--- START ---

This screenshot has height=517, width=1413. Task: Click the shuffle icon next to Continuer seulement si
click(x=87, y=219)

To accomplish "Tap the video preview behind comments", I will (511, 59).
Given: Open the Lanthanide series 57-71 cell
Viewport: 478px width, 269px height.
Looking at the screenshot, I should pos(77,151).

--- END ---
--- START ---

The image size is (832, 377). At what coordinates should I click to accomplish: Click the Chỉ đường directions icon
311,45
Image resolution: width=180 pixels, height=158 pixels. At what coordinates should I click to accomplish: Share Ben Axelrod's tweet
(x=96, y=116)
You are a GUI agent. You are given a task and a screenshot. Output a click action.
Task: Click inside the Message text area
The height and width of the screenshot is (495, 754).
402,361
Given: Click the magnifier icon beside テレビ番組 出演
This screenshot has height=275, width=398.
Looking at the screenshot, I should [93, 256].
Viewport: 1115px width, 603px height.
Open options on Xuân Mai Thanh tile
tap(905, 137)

--- END ---

▶ TASK OBJECTIVE: Keep both end lines and retype everything in the records above from the line containing "You are a GUI" through the line containing "Viewport: 1115px width, 603px height.", exactly, with nothing else.

▶ RESULT FOR THIS EXERCISE:
You are a GUI agent. You are given a task and a screenshot. Output a click action.
Task: Click inside the Message text area
The height and width of the screenshot is (495, 754).
402,361
Given: Click the magnifier icon beside テレビ番組 出演
This screenshot has height=275, width=398.
Looking at the screenshot, I should [93, 256].
Viewport: 1115px width, 603px height.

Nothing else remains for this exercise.